Birthing Center to Open Next Summer

Illustration of fetus
LEIGH WELLS

Nashville-area families seeking midwifery care outside the traditional hospital setting will have a new option beginning next summer: an outpatient birth center.

The birthing center is a collaboration between Maternity Centers of America and Vanderbilt University Medical Center to bring Baby+Co. to Nashville. Vanderbilt will provide the midwives, and Dr. Bennett Spetalnick, MD’91, associate professor of clinical obstetrics and gynecology, will serve as medical director.

Geared for low-risk pregnant women seeking delivery options with no anesthesia, the center will offer an array of services including prenatal, labor and birth care, as well as wellness services and educational classes.

“Roughly half the patients entering our existing midwifery practices don’t use anesthesia,” notes Margaret Buxton, MSN’98, instructor in clinical nursing and clinical manager of the new site. “A lot of women would love this option—to be in a more private, comfortable setting to give birth.”

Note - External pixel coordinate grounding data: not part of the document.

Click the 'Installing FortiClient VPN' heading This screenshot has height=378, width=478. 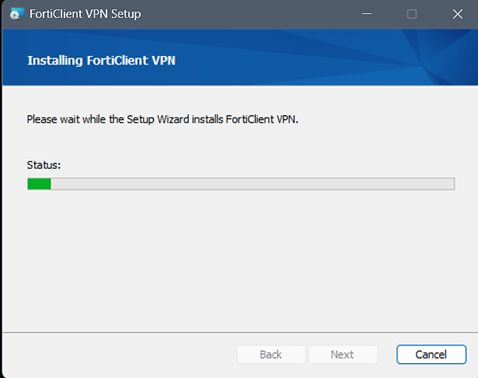(101, 61)
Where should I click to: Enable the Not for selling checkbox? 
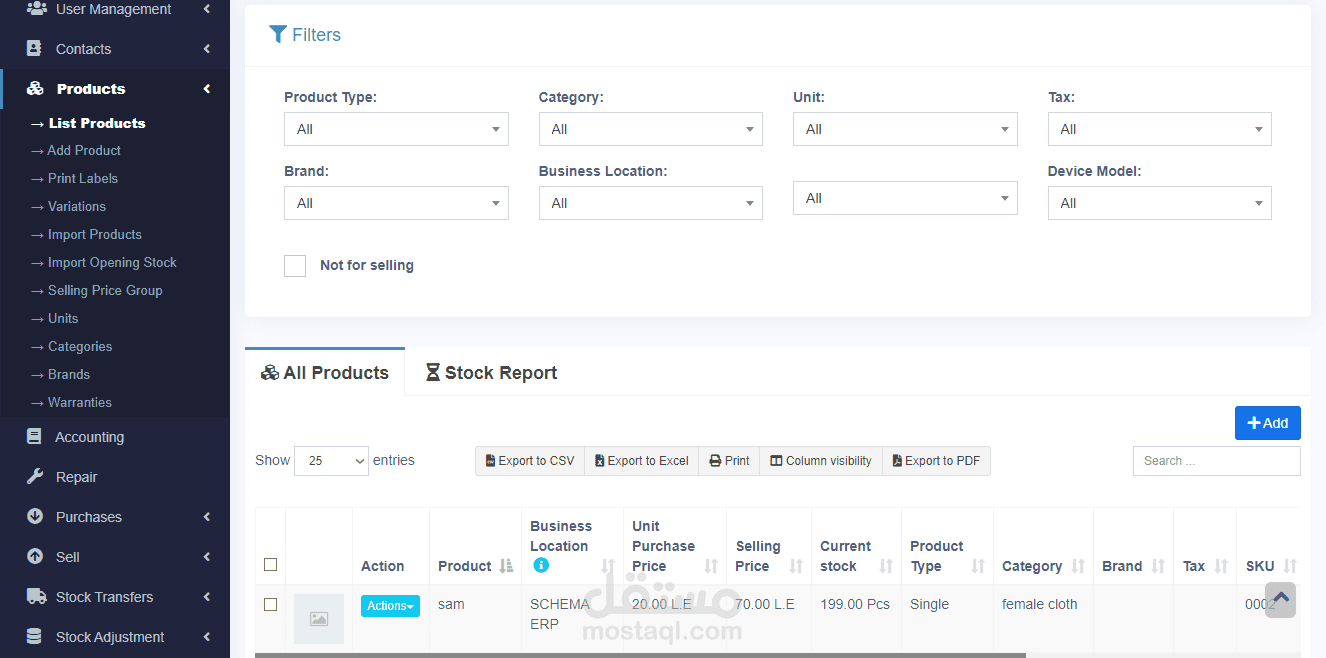pyautogui.click(x=295, y=266)
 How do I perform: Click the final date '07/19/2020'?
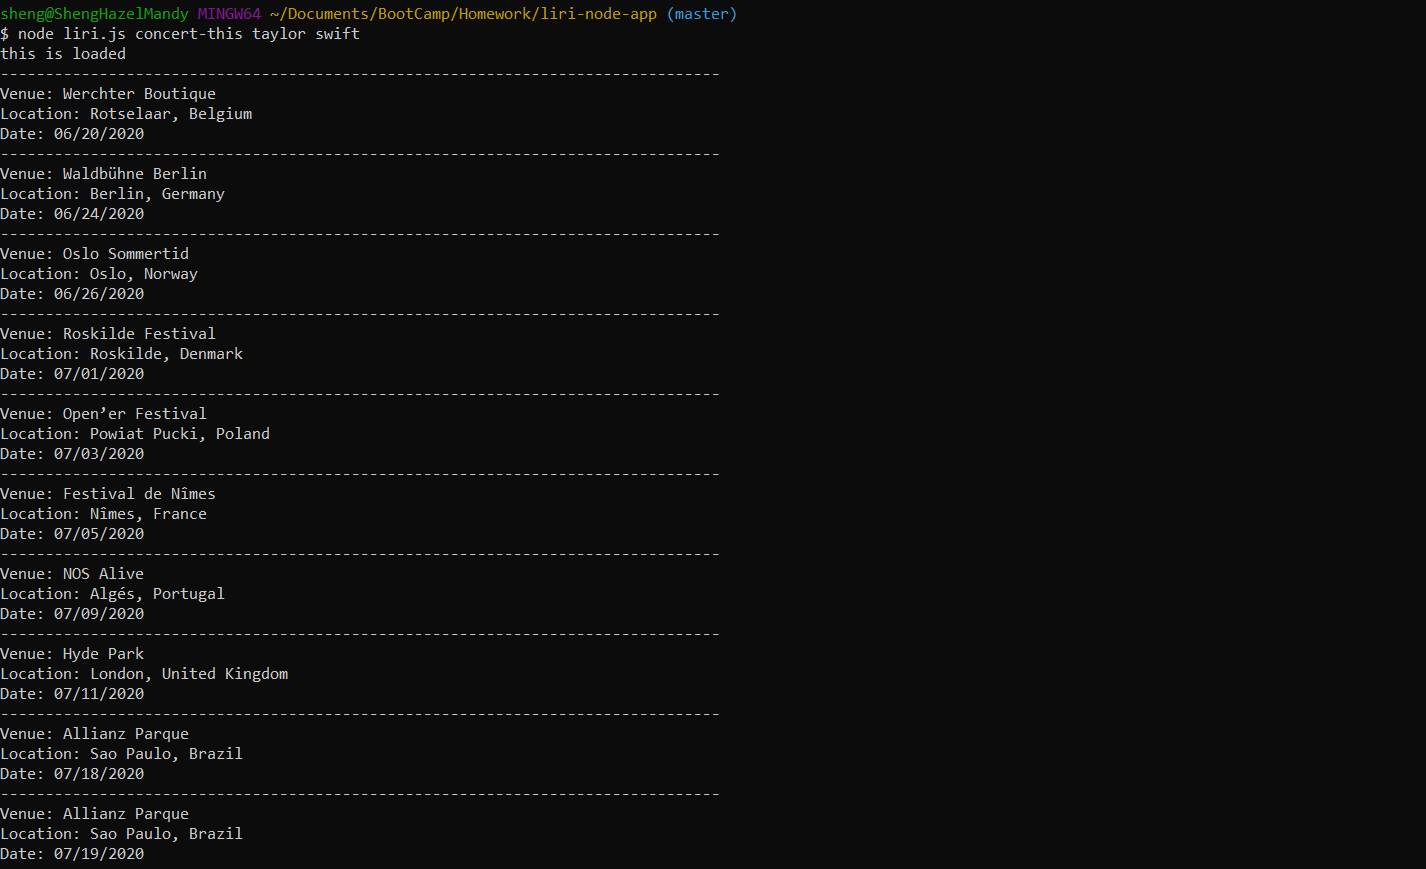point(98,853)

Buxton describes the midwifery-led birthing center, which will be located near Vanderbilt, as a fully equipped medical facility with a spa-like setting that will feature five large birthing suites, a family room and kitchen, three examination rooms, a lab and other support areas. The center is a joint enterprise of the Vanderbilt Schools of Nursing and Medicine (Department of Obstetrics and Gynecology) and will serve as a potential training site for student learning.

“This model of care is a cost-effective choice,” says Buxton. “We also offer follow-up care for mom and baby within 12 to 24 hours after discharge from the birthing center.”

“It is important to the Nashville area to have this type of alternative birthing option for families, and it also adds to the nurse midwifery education program sites for our students,” says School of Nursing Dean Linda Norman, the Valere Potter Menefee Professor of Nursing. “It will serve to augment the faculty practice opportunities in addition to the VUSN West End Women’s Center.”

The site is expected to perform about 300 deliveries during its first year. The Medical Center will continue to provide in-hospital delivery with nurse midwives, general obstetricians, or maternal fetal medicine specialists in a collaborative-care model in addition to offering consultation, quality oversight and backup for the new center.